Brunner et al. (2024)
Our (meta-analytic) design parameters for cognitive and socio-emotional learning outcomes in preschool
In Brunner et al. (2025), we estimated and meta-analyzed ρ and R2 values for preschool children’s cognitive as well as socio-emotional learning outcomes. For this purpose, we drew on a systematic collection of individual participant data from 4 German probability samples of 2- to 6-year-olds. The estimates are relevant for planning single-level (e.g., in non-clustered lab-based settings), two-level (children nested within daycare centers), and three-level (children nested within groups within daycare centers) RTs. The analyzed outcomes are assessed with three methods (standardized tests, parent ratings, and educator ratings). We also considered vital covariate sets (baseline measures, sociodemographic characteristics, and their combination).
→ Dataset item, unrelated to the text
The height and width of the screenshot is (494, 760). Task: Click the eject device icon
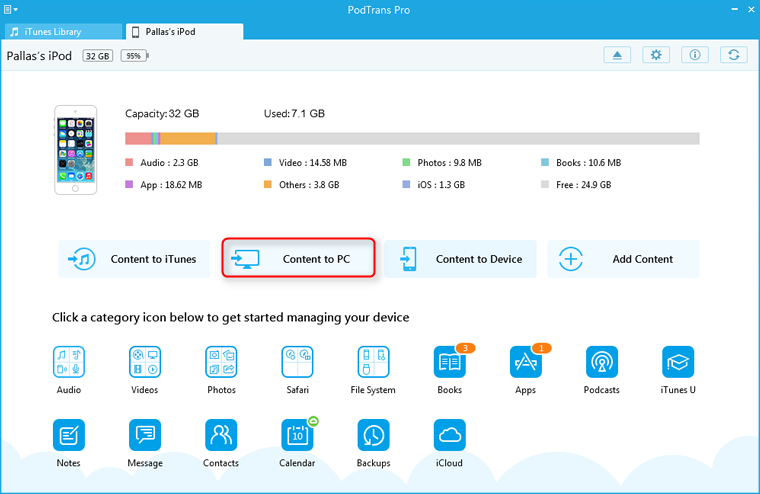point(617,55)
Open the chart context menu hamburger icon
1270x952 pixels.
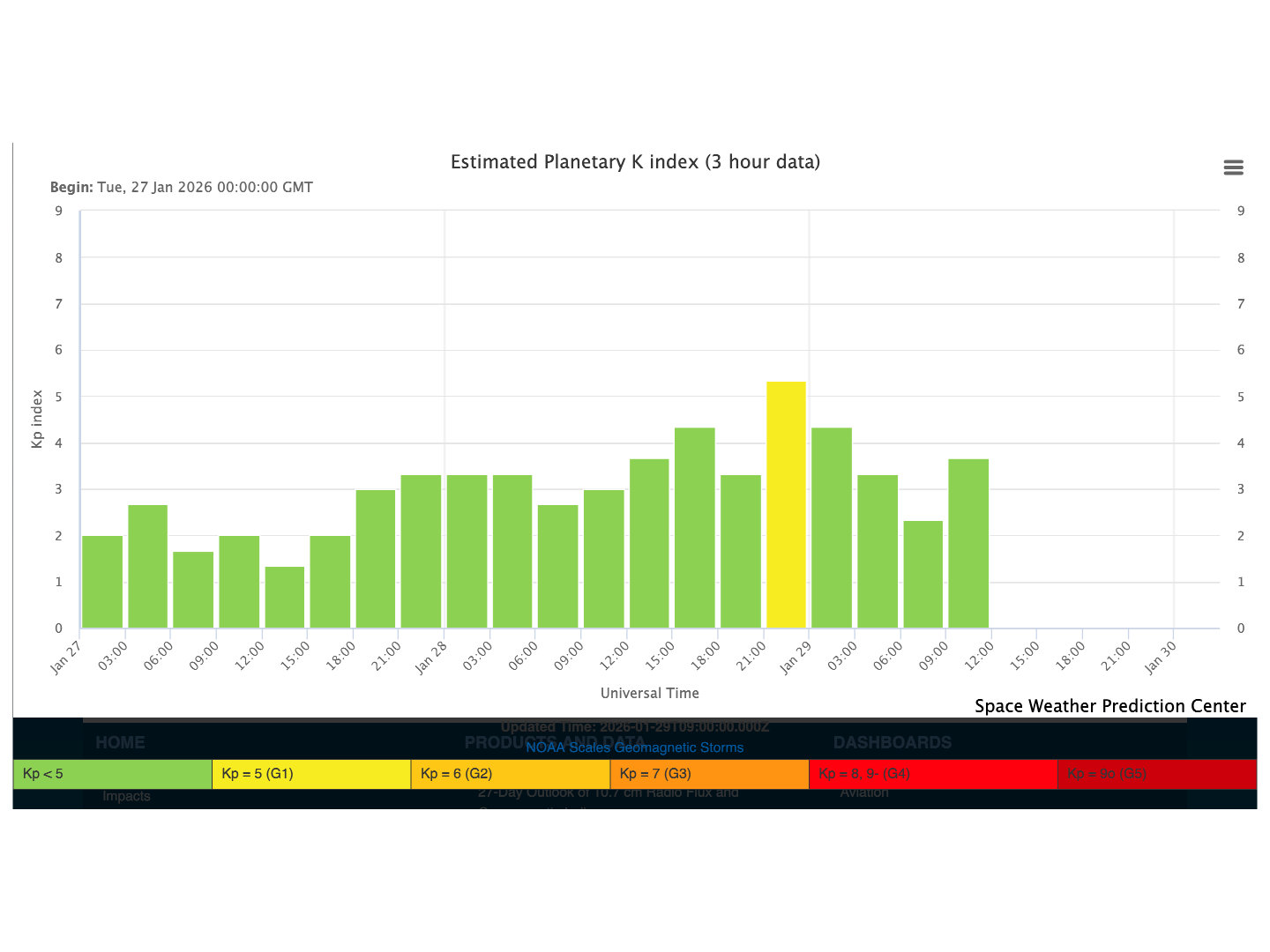pyautogui.click(x=1233, y=167)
Both the empirically estimated and meta-analytically integrated design parameters are compiled in an Excel file featuring interactive tables with various filtering and selection functionalities. This allows users to easily access the design parameters that align with specific characteristics of the target intervention. The respective Online Supplemental Material B can be downloaded from the study’s OSF repo.
Effect Size Benchmarks for the German School Context
Brunner et al. (2023)
Our novel (meta-analytic) effect sizes to interpret results from intervention studies on student achievement across the entire school career
In Brunner et al. (2023), we gathered a vast collection of meta-analytically aggregated effect size benchmarks for various achievement outcomes of 1st to 12th graders–a resource that is especially valuable as it is the first of its kind in the German school system. Specifically, we generated estimates of normative expectations for students’ academic growth as well as of performance gaps between weak and average schools or between policy-relevant, demographically defined groups. We used longitudinal data from six large probability samples of four German large-scale assessments (NEPS, PISA-I+ 2003, PISA-I+ 2012, and DESI).
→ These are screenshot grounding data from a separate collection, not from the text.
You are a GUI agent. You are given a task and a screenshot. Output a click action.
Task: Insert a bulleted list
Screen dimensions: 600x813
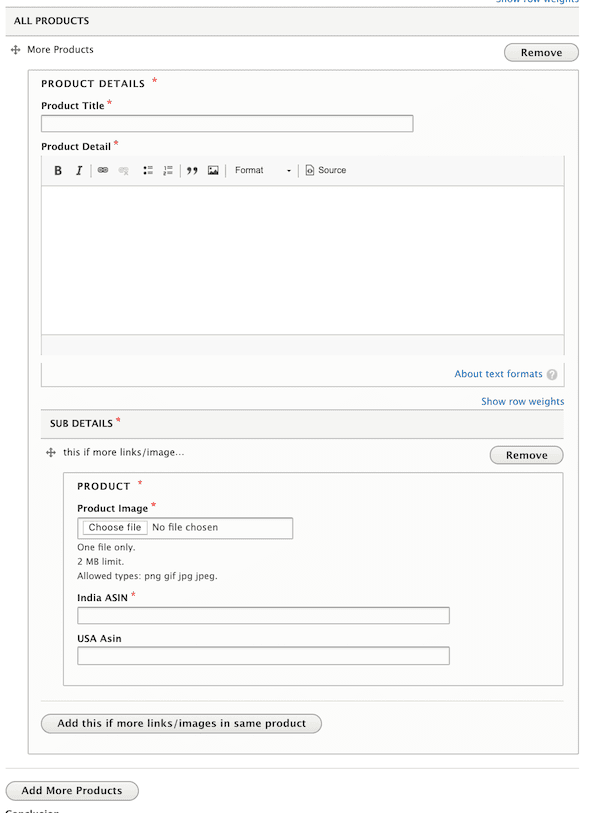click(x=148, y=170)
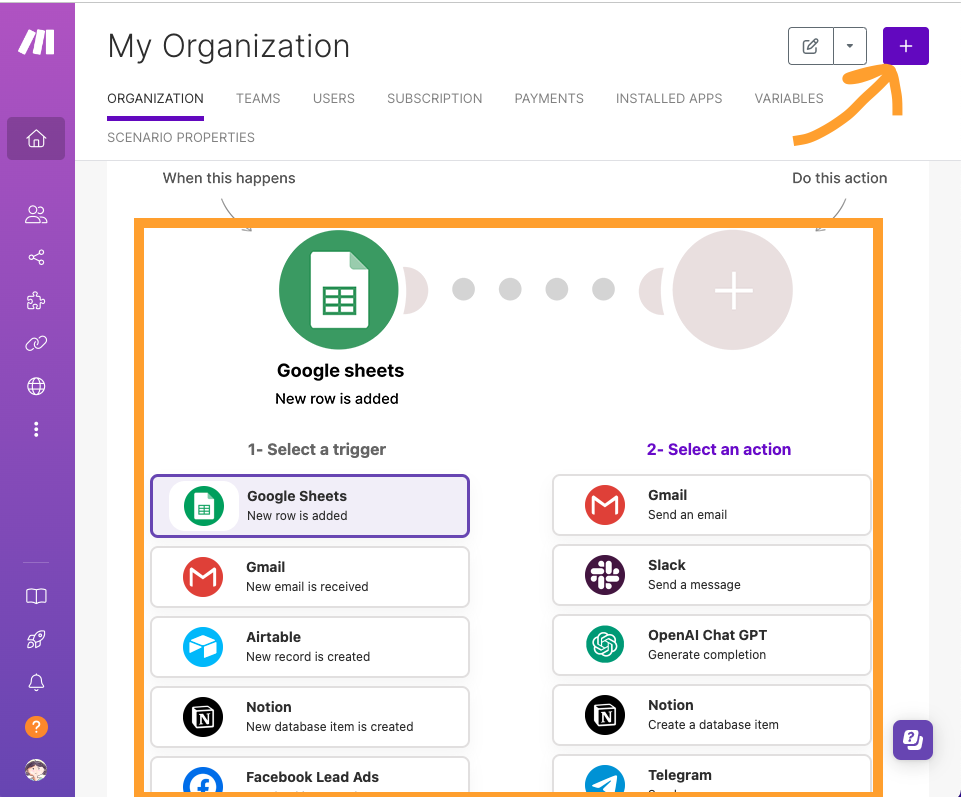This screenshot has height=797, width=961.
Task: Open the notifications bell icon
Action: [x=36, y=682]
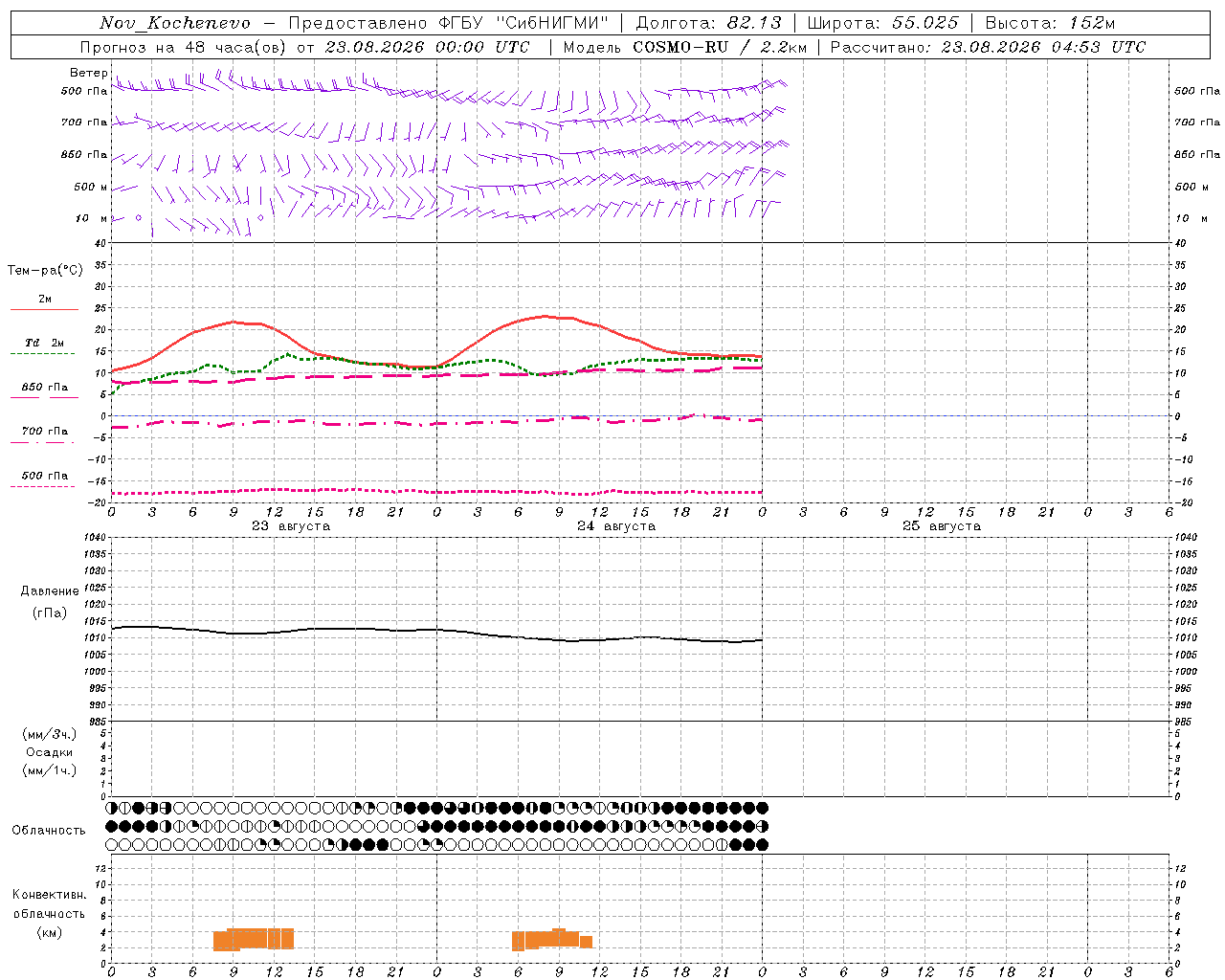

The effect size benchmarks are listed in Tables 1 to 5 of the article, available on the Journal’s website.
Further effect size benchmarks (e.g., from previous research, for specific school types and federal states) are documented in various Excel files. The respective Online Supplemental Materials B, C, and D can be downloaded from the study’s OSF repo or from the Journal’s website.
International Design Parameters
Brunner et al. (2018)
Our world-wide diversified multilevel design parameters for student achievement, affect and motivation, and learning strategies
In their cross-country research, Brunner et al. (2018) estimated a broad spectrum of two-level (students within schools) ρ and R2 values for 15-year-olds’ domain-specific and domain-general academic outcomes. The authors capitalized on representative, cross-sectional large-scale assessment data for 81 nations and economies from five PISA cycles in the years 2000, 2003, 2006, 2009, and 2012. Sociodemographic characteristics were employed as covariates. The estimates are also summarized in terms of normative distributions.
The design parameters are provided as an extensive Excel file, which can be downloaded from the Journal’s website.